Evolution of RERA #eWaste Legislation: Spinning H.R. 2791 Obsolescence

Lobbying for the RERA Bill, to bring EU style enforcement to bear on secondary market electronics, keeps shifting parameters.   Here's a blow by blow on why exports of used electronics should (or shouldn't) be banned.   The justifications for both RERA and Interpol enforcement seem to go "obsolete" every 18-24 months... Moore's Law for accusations?  

Summary: H.R.2791 — 113th Congress (2013-2014)

(Note, the dialogue is equally effective in summarizing INTERPOL's Project Eden enforcement)

"The legislation is necessary because 80% of USA e-scrap is exported and dumped.  It was necessary to arrest Joe Benson and more like him.".

- No, actually USITC and MIT show conclusively that most is not exported (otherwise why would we have all those CRT glass piles?)

"We meant, The legislation is necessary because of what IS exported, 75% is simply dumped and recycled in primitive conditions.   It was necessary to arrest Joe Benson and more like him."

- No, actually 85%-93% is reused, not dumped, according to multiple peer reviewed UN studies.

"Ahem.  Thanks to the attention we brought, and arrest of Joe Benson, the situation is greatly improved.  Legislation is needed to continue this improvement."

- No, the studies were on the containers seized during his arrest.  It was literally the accused containers that were found to be 85%-93% reused.  He didn't do what you said.

"While the 80% dumping was exaggerated, 9-15% dumping is still completely unacceptable.  Legislation is needed so Africa will leapfrog into new product..."

- No.  Actually, brand new product imported to Africa was found to fail more often than the used equipment, either due to lightweighting (less durable, cheaper components susceptible to Africa's electric grid fluctuations), or shipment of "new" ESD damaged warranty returns to Africa.

"The legislation is necessary because the scrap children and orphans burning this used imported electronics material...."

- No wait...wait, wait..  99% of the activity is used automobiles exhausted in Ghana.  Only 20-50 items / day brought to Agbogbloshie are "ewaste". The wire burning is mostly tires and automobile wire.

"What we mean is that most of the e-waste that IS seen in Agbogbloshie was very recently imported, delivered in sea containers. Legislation..."

- No, actually nothing is brought in a single sea container.  Not one.  The port is 2 hours away.  The 20-50 units / day are gathered from a city of 5M, in wheeled street carts.

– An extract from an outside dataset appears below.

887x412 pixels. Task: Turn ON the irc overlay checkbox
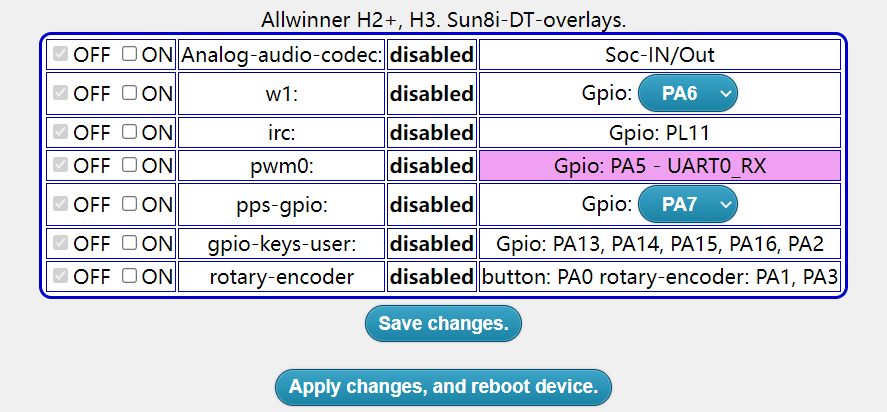(130, 132)
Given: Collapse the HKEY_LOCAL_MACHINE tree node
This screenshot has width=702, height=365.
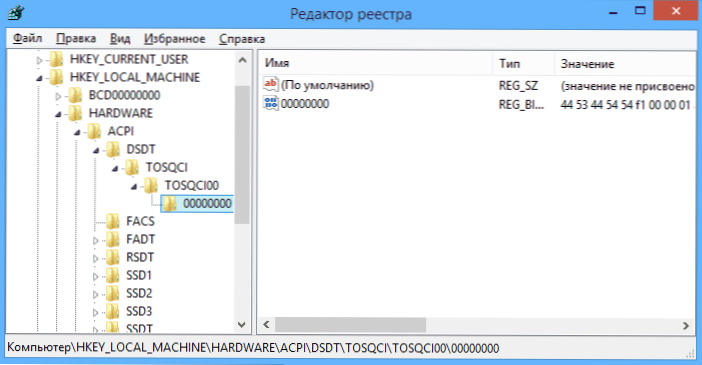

"We care about these particular children.  In this particular case, the boy Rachid, handling e-scrap, is between 12-18 years old, which is typical of the workers in the scrap yard.  Legislation..."

- No, Rachid is 22.  Documented NGO studies showed 70% of workers at Agbogbloshie are between 18-30 years old.  In fact typical of every business in Ghana.  It is no more likely to be "child labor" than any African business, from cocoa to cotton to coffee to eco-tourism

"Still... Legislation banning exports will bring more recycling jobs to USA and the EU."

- No, if the exports are being reused, that 10% USA exports is worth 500%-100,000% more, creating more jobs to remove material from shredders.  See RIT study on $100 billion/year used equipment refurbishment markets.

"Banning exports will keep valuable metals in the EU and USA."

- What?  Metals mined in Africa?  The Africans export the copper and steel to the same Chinese foundries we export to.   C'mon, that's a pretty stupid reason to imprison African TV repairmen. 

"Legislation is necessary, and we needed to imprison Joe Benson because... um ... because of National Security Concerns.   Africans may be selling submarine parts back to US Navy with faulty chips."

- OK.  We are jailing African television repairmen for US National Security?   A) You guys don't know what you are talking about, and B) you are making it up as you go along, right?